### REQUIREMENT
Rewrite the material starting with the line containing "y). The image size is (2576, 700)." and going on through the line containing "Looking at the image, I should click on (2117, 157).", replacing "record audio" with "play audio" and changing nothing else.
◇ ◇ ◇ ◇ ◇ ◇ ◇
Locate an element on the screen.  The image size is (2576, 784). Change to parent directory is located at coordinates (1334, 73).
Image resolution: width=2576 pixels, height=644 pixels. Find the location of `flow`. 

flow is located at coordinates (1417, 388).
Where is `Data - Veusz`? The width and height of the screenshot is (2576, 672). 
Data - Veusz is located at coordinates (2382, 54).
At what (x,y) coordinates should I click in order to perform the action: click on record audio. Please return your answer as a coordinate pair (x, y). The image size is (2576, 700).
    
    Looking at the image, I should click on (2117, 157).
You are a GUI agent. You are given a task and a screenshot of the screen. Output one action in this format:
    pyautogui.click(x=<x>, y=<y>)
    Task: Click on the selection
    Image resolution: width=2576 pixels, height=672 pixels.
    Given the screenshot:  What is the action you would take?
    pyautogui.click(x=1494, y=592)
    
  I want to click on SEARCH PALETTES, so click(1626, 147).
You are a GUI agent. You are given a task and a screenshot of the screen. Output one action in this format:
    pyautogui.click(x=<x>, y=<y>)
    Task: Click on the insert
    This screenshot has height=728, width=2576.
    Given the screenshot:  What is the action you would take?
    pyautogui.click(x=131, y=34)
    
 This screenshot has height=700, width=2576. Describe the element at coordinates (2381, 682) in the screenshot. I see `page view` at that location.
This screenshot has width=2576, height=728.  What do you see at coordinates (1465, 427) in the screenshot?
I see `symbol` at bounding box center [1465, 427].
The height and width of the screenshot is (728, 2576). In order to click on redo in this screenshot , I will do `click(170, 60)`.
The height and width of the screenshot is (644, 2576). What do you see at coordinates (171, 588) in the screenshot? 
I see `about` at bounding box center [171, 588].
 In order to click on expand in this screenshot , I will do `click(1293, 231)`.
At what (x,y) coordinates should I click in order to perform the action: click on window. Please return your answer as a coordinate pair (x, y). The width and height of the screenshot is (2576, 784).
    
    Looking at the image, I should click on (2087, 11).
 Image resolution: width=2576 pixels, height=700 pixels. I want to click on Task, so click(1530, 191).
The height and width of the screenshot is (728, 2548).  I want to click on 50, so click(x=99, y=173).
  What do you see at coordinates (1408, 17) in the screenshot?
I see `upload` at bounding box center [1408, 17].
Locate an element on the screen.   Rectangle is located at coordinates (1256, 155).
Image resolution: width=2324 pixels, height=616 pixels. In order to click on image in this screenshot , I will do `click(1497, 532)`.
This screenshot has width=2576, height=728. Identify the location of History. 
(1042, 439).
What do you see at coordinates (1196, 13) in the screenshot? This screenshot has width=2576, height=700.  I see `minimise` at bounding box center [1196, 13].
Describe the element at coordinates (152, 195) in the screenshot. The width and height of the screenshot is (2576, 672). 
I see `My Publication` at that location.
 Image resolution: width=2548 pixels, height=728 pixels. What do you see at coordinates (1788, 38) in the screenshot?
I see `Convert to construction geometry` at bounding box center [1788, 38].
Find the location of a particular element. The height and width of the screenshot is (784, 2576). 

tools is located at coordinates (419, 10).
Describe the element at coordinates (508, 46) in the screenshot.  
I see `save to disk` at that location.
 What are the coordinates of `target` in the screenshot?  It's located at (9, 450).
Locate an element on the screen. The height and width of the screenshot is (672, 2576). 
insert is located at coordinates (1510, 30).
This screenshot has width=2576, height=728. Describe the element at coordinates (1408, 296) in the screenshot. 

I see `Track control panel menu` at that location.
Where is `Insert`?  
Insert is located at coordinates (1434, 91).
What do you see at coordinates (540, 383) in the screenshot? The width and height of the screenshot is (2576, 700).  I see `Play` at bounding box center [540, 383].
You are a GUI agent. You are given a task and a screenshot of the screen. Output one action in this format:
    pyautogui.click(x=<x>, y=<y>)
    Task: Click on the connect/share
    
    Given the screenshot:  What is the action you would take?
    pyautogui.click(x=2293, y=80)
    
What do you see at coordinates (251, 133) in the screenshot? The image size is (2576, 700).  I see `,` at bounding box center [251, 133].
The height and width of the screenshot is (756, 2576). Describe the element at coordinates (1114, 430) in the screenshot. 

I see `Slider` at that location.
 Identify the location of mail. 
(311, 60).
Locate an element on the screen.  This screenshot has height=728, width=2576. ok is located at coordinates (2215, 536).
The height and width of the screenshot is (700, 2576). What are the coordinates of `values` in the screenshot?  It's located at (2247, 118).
◇ ◇ ◇ ◇ ◇ ◇ ◇
### COMPLETED EXERCISE
At what (x,y) coordinates should I click in order to perform the action: click on play audio. Please return your answer as a coordinate pair (x, y). The image size is (2576, 700).
    
    Looking at the image, I should click on (2117, 157).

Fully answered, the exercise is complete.